Where does the string "thumbnail" appear in the listing below? Copy every line where it does.

..........

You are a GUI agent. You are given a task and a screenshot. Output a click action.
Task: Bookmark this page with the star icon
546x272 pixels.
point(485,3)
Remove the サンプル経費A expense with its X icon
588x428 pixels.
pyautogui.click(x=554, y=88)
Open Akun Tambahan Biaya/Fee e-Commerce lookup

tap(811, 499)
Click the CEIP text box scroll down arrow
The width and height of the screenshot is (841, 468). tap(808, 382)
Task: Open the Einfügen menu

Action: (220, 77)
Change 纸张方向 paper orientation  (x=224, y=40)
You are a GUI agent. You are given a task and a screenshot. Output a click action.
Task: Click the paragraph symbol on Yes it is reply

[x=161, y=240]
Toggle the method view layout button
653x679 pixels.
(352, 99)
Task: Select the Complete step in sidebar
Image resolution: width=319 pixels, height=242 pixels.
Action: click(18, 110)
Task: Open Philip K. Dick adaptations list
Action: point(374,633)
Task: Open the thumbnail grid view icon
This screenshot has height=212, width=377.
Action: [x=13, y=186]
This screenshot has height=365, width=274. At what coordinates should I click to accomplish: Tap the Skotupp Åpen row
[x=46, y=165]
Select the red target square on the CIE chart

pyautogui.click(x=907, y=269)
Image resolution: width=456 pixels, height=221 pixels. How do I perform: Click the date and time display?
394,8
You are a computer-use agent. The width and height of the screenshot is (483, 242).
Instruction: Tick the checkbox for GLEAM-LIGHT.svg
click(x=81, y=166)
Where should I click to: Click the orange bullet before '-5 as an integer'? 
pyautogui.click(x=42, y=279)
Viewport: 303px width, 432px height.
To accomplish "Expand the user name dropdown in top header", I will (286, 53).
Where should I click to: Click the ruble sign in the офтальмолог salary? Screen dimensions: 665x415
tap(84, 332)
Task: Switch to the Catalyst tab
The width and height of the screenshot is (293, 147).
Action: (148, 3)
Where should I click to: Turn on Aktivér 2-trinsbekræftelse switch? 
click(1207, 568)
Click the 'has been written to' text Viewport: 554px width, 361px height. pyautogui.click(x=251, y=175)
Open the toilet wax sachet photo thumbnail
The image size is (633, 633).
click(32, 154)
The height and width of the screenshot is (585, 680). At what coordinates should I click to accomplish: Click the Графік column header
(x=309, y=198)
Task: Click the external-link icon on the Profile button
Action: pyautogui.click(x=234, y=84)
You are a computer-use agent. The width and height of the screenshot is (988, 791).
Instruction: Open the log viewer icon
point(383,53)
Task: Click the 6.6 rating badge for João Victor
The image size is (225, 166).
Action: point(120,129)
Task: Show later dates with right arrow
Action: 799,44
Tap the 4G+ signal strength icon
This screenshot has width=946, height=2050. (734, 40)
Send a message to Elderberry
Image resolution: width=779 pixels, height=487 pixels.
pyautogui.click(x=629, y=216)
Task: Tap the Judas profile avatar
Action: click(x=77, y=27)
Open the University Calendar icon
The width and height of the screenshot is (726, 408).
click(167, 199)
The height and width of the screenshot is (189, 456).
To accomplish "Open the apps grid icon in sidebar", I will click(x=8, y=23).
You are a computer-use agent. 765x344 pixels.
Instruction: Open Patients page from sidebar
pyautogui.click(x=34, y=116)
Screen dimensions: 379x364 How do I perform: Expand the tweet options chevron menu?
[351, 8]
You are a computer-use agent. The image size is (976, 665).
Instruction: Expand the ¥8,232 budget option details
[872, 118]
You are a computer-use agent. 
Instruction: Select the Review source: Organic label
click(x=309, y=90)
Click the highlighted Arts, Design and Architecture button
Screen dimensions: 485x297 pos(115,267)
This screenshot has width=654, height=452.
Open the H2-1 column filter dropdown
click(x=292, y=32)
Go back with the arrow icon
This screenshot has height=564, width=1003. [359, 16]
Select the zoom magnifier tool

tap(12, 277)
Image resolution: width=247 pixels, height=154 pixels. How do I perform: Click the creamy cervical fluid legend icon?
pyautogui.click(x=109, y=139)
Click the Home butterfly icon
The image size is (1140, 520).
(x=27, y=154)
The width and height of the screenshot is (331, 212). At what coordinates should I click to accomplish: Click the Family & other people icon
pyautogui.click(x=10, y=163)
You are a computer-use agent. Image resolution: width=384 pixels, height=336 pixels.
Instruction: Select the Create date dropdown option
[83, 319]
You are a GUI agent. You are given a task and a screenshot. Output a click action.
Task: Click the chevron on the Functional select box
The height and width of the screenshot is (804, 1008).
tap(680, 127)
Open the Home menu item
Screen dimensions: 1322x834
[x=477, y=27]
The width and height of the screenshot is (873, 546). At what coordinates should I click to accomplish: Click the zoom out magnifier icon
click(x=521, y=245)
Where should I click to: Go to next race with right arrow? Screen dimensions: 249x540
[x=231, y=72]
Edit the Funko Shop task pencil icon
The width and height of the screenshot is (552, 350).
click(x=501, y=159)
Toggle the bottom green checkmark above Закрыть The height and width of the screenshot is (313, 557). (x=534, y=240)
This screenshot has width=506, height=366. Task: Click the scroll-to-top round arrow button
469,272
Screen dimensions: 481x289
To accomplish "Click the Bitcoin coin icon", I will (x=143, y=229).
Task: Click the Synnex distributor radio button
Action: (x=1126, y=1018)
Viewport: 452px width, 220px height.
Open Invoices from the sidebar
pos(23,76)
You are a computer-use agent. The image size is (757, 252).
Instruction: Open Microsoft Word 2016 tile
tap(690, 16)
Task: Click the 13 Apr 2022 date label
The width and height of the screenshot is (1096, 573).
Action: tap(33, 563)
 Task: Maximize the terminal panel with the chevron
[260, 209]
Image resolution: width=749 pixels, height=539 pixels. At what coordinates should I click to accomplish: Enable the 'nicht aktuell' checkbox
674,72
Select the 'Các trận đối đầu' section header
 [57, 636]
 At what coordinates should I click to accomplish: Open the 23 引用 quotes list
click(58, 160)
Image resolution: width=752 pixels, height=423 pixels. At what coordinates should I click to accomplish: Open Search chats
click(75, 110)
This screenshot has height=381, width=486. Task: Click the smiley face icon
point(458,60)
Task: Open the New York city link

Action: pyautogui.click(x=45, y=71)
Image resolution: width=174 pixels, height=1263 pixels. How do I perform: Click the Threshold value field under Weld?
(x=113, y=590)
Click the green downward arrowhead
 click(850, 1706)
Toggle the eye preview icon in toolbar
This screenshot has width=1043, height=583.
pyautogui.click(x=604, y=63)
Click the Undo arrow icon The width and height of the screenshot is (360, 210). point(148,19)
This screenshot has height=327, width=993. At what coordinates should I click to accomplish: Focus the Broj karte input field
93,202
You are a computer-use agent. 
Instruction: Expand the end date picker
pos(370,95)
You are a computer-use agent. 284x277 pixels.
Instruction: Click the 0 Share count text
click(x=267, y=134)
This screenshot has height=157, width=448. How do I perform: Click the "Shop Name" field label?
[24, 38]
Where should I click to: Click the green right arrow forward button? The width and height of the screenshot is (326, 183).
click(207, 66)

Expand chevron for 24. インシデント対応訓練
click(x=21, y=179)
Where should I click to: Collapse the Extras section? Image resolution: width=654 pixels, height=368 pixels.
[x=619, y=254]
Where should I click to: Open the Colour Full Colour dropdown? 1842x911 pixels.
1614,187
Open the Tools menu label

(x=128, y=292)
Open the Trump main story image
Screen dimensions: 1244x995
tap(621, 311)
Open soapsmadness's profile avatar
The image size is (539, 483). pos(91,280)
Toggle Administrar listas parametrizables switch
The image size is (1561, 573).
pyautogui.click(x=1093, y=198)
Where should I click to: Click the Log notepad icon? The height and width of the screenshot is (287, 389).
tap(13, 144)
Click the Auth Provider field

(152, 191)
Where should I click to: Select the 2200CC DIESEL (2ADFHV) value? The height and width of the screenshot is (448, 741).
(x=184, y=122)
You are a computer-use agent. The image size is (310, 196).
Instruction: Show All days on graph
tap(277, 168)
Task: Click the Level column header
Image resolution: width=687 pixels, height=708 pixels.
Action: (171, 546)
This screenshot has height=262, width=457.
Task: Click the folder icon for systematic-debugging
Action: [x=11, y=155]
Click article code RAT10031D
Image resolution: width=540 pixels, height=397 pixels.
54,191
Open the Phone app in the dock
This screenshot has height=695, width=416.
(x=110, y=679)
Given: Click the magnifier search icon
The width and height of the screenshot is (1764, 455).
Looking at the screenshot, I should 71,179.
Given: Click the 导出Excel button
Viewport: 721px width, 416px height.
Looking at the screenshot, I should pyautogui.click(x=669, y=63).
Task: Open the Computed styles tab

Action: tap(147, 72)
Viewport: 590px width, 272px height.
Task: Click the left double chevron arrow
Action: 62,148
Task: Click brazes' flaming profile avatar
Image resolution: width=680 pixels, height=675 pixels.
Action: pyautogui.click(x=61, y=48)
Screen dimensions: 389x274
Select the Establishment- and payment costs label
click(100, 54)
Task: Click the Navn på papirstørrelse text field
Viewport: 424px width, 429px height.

..........

_ANSWER TO THIS PROBLEM_.
Task: Open the thumbnail grid view icon
Open the toilet wax sachet photo thumbnail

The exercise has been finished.